MHDA treasurer at the time Linda Sanborn was tipped off to the book-keeping oddities when she received an unpaid invoice from Pacific Display for $2,500, even though the Quickbooks program listed the invoice as paid, according to police. Sanborn followed up with the MHDA’s bank, Santa Barbara Bank and Trust, and found that the check that Briones claimed he had written to the vendor was in fact written to and cashed by himself.

Most of the checks Briones wrote to himself without receipts or other documentation were for smaller amounts, from less than $100 to about $400 each, police said.

He even claimed that some of the checks he wrote to himself were paid to the California Department of Alcoholic Beverage Control, though police found that the ABC had never received the payments that Briones listed in the association’s computer, authorities said.

The MHDA had oversight measures in effect while Briones was making the illegal transactions – including requesting approval from the board for expense reimbursements to employees – but they were not strictly enforced because Briones was “personally known and trusted by many of the board members,” according to police reports.

In December 2009, Sanborn found that Briones was writing MHDA checks to repay himself for work-related expenses, police said. He was not following the association’s stated procedure for making such reimbursements, which includes submitting a completed check request form, attaching supporting receipts, and obtaining a signature on each repayment check from a board member.

Briones was paid an annual salary of about $50,000 to be the MHDA’s executive director, according to the police reports.

MHDA vice president Dennis Kennedy said Monday that the board has more vigorously enforced its expense reimbursement policies since discovering Briones’ alleged embezzlement. Kennedy was on the MHDA board, along with a number of downtown business owners, at the time of Briones’ alleged embezzlement.

“As board members, we need to step up our oversight of our staff,” Kennedy said. “To a large extent, it’s our role as board members to make sure we don’t allow things of a questionable nature to happen.”

Briones was hired by the association’s board of directors as event coordinator in 2007, and was promoted to executive director in 2008.

In interviews with police during the year-long investigation, Briones said he would often make work-related purchases for the MHDA with his personal credit card, and then claim the reimbursements he listed in the Quickbooks program.

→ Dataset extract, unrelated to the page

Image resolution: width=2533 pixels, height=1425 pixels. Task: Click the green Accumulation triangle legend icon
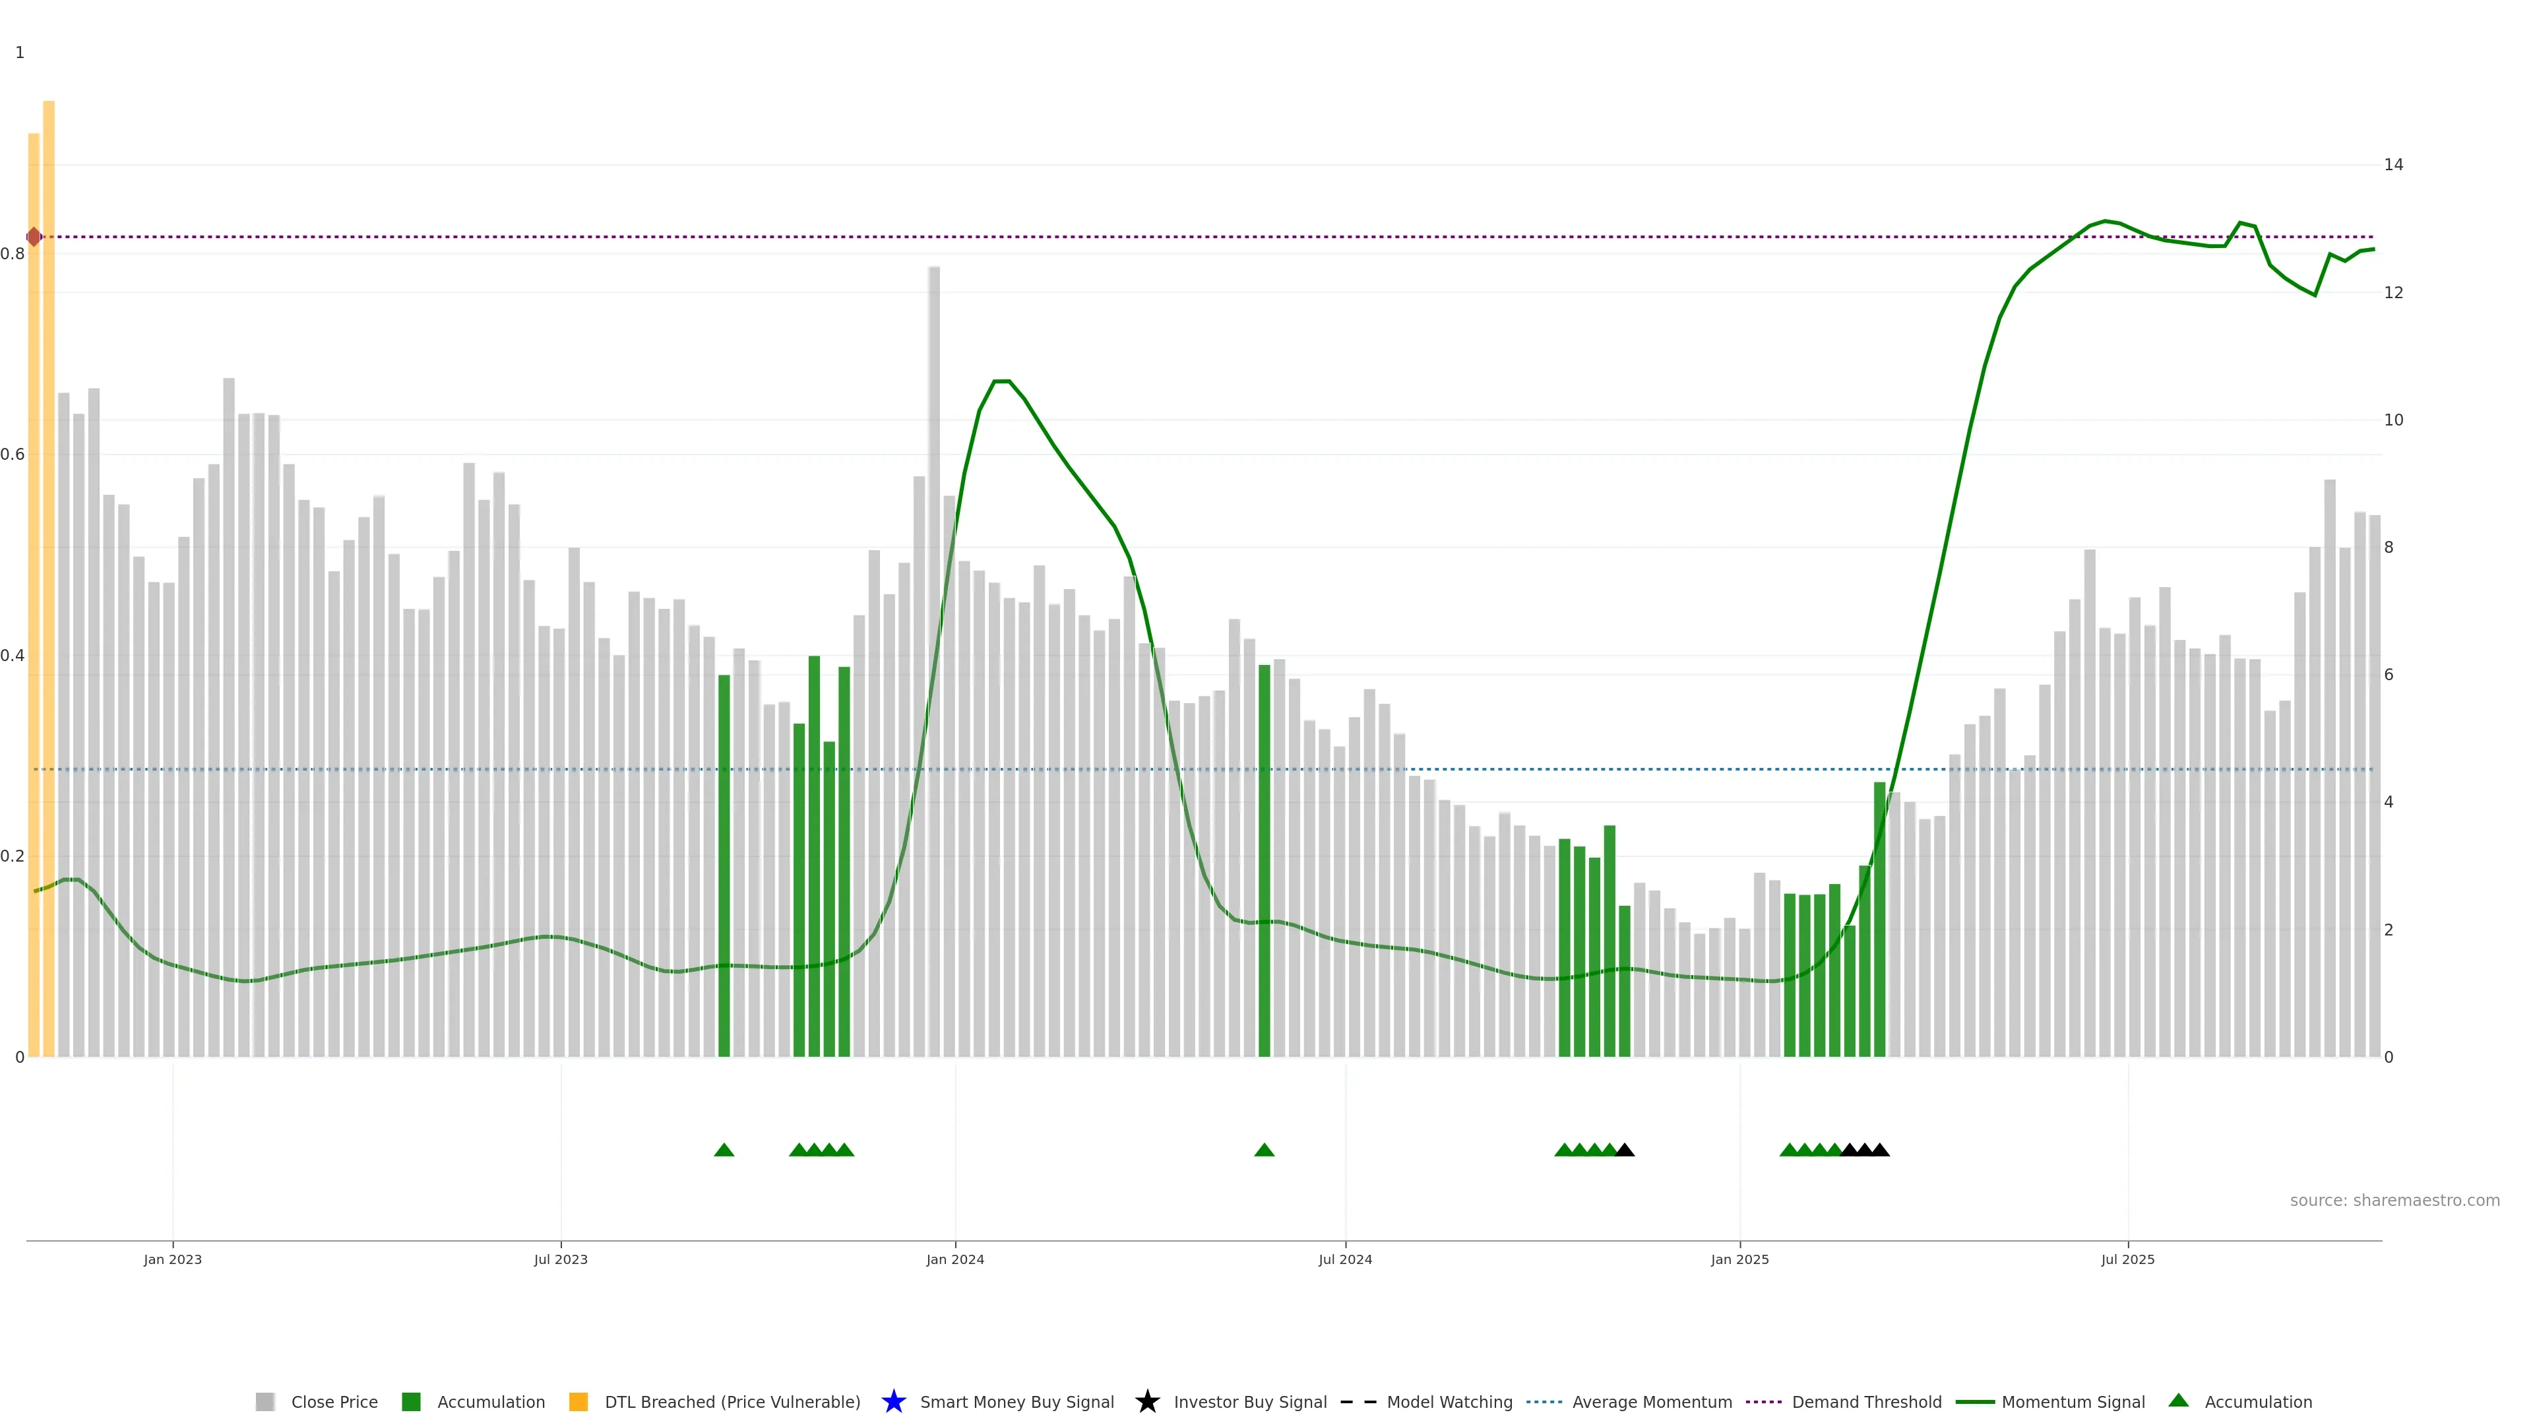click(x=2178, y=1400)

He told police he did not recall some of the questionable transactions that board members discovered, and he did not know why he would have listed checks written to himself as having been paid to a vendor or service provider, according to police reports.

The $2,921 check he claimed he wrote to himself and cashed in 2011, for example, might have been mistakenly entered into the MHDA’s books by him as being written to Pacific Display, police said. In a follow-up interview with police, he told them he remembered why he wrote himself the check – he personally loaned the MHDA the money because its bank account was low on cash, and then repaid himself plus interest from the MHDA’s account when more revenue came in.

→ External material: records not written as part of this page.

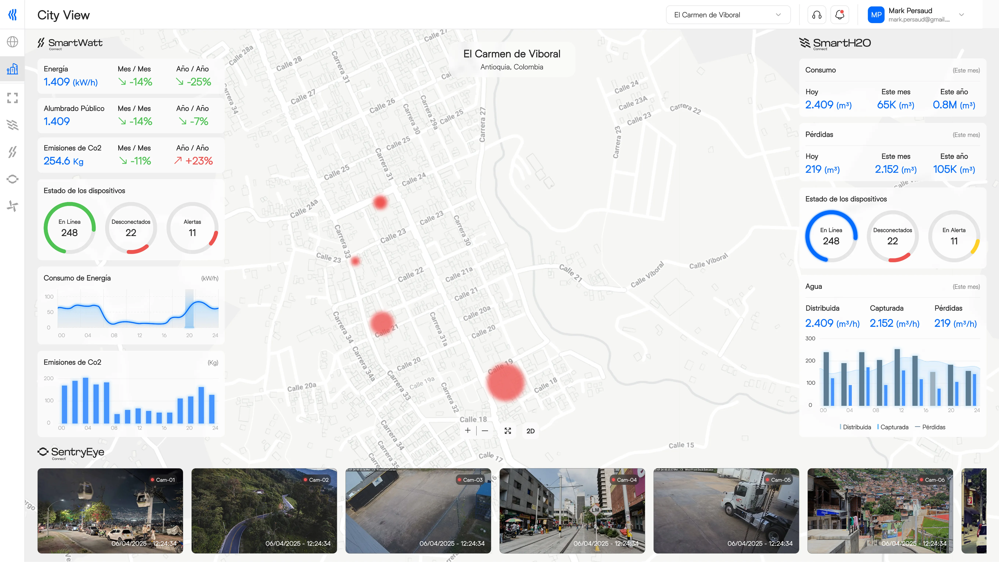This screenshot has width=999, height=562.
Task: Collapse sidebar using top-left logo icon
Action: pos(12,15)
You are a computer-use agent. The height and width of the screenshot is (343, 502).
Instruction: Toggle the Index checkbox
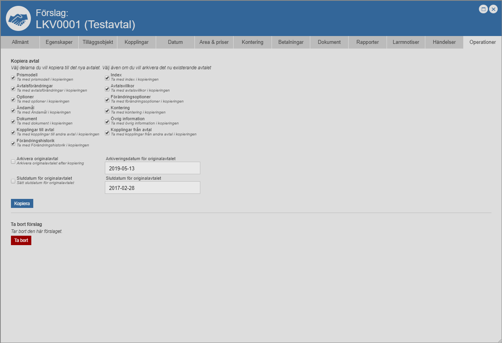point(107,78)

Fearing such a transaction would appear “suspicious” to board members, he entered Pacific Display as the recipient of the check, police said.

The owner of the building where Briones runs 9Lives in Gilroy said he doesn’t know what will become of the club following the charges. The property owner, Gary Walton, who has known Briones for several years, said he was surprised to hear about the charges against Briones.

The MHDA is funded by annual membership dues, revenue from events it sponsored, fundraising efforts and – formerly – the Morgan Hill RDA before that agency was dissolved by state law earlier this year.

Neither the city nor the former RDA are considered victims in the case, Lee said. The only victim is the MHDA.

The Santa Clara County Superior Court will schedule an arraignment hearing for Briones within 30 days of his arrest, Lee said.